Promosikan Kuliner Kaltim


 

Gubernur: Setiap Daerah Harus Punya Makanan Khas

SAMARINDA - Provinsi Kaltim tidak hanya kaya sumber daya alam, tetapi juga kesenian dan budaya serta aneka ragam kuliner hewani maupun nabati yang tersebar di kabupaten dan kota.

Gubernur Kaltim Dr H Awang Faroek Ishak sangat mendukung kegiatan yang mempromosikan aneka kuliner daerah, semacam festival masakan daerah yang diselenggarakan untuk menyemarakkan Hari Bela Negara ke-68 tahun 2016, yang berlangsung di Halaman Kantor Gubernur Kaltim, Senin (19/12)

Gubernur berharap agar setiap kabupaten dan kota di Kaltim memiliki makanan khas, seperti Kota Bontang memiliki makanan khas ikan bawis.
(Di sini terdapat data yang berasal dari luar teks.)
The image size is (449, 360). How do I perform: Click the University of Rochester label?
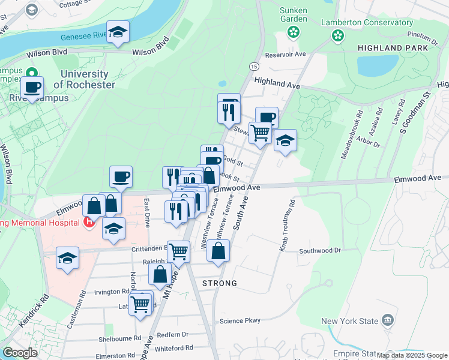(88, 79)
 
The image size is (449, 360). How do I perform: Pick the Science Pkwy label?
(240, 320)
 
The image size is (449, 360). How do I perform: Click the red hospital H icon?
(89, 223)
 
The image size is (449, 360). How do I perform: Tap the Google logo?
(20, 353)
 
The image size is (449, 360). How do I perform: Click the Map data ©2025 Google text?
(411, 355)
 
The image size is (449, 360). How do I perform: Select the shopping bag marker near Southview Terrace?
(218, 251)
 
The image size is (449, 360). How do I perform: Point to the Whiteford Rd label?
(173, 347)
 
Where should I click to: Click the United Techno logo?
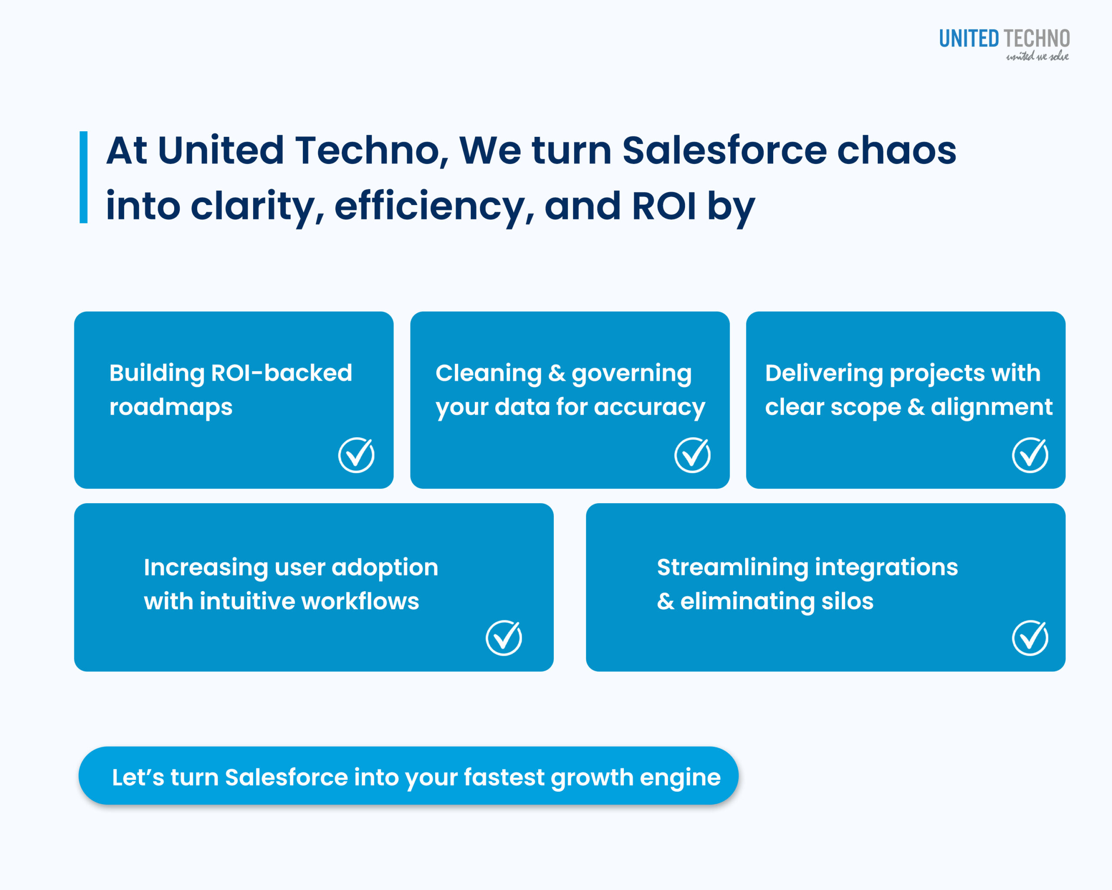(1004, 44)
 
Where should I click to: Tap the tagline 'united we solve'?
(1037, 56)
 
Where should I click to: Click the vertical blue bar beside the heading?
(83, 177)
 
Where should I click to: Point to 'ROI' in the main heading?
(664, 206)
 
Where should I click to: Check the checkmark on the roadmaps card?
(356, 455)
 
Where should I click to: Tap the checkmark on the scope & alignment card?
(1030, 455)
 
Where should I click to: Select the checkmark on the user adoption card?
(504, 638)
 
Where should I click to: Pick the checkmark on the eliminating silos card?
(1030, 638)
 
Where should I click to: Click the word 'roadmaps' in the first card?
(171, 408)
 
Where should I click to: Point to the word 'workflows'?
(360, 601)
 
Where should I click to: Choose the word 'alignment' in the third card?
(991, 408)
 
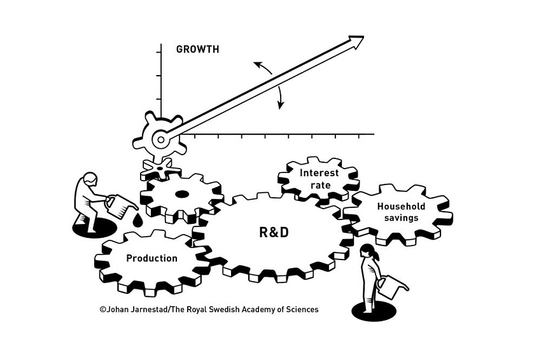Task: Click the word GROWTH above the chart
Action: coord(197,50)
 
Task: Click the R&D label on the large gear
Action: coord(274,233)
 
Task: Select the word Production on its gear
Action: coord(151,258)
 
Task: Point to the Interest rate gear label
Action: coord(320,179)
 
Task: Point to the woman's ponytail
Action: coord(376,256)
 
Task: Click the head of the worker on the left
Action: coord(91,179)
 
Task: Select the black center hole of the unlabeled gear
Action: coord(181,195)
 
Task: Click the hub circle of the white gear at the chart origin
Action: coord(161,139)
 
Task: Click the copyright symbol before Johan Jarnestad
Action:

Hingga belum  ke Bontang namanya jika belum menikmati ikan bawis. Hal ini sama halnya Yogyakarta nasi gudek atau Solo dengan nasi liwetnya.       

"Saya berharap kabupaten dan kota di Kaltim  masing-masing harus memiliki makanan khas, sehingga dengan menyebut nama makanan khasnya saja, orang sudah tahu daerah dimaksud," kata Awang Faroek.   

Walaupun Samarinda sudah dikenal melalui Sarung Samarinda dan makanan amplang, namun diharapkan juga ada makanan khasnya juga. Karena iu, Awang Faroek meminta kepada kaum ibu baik yang tergabung dalam kelompak PKK, Dharma Wanita maupun organisai lainnya  agar bisa berkreasi menciptakan makanan khas di masing-masing daerah.

Makanan khas yang dibuat tersebut bisa dipromosikan melalui festival makanan  daerah, baik yang diselenggarakan oleh provinsi, kabupaten kota hingga pada tingkat kelurahan dan kecamatan pada suatu peringatan baik hari-hari besar  nasional maupun keagamaan.

"Selain itu, makanan khas tersebut bisa dipromosikan melalui hotel-hotel maupun restoran-restoran, sehingga para pelancong tidak hanya menikmati keindahan obyek wisata suatu daerah, tetapi juga menikmati makanan khasnya," kata Awang Faroek. (mar/sul/es/humasprov).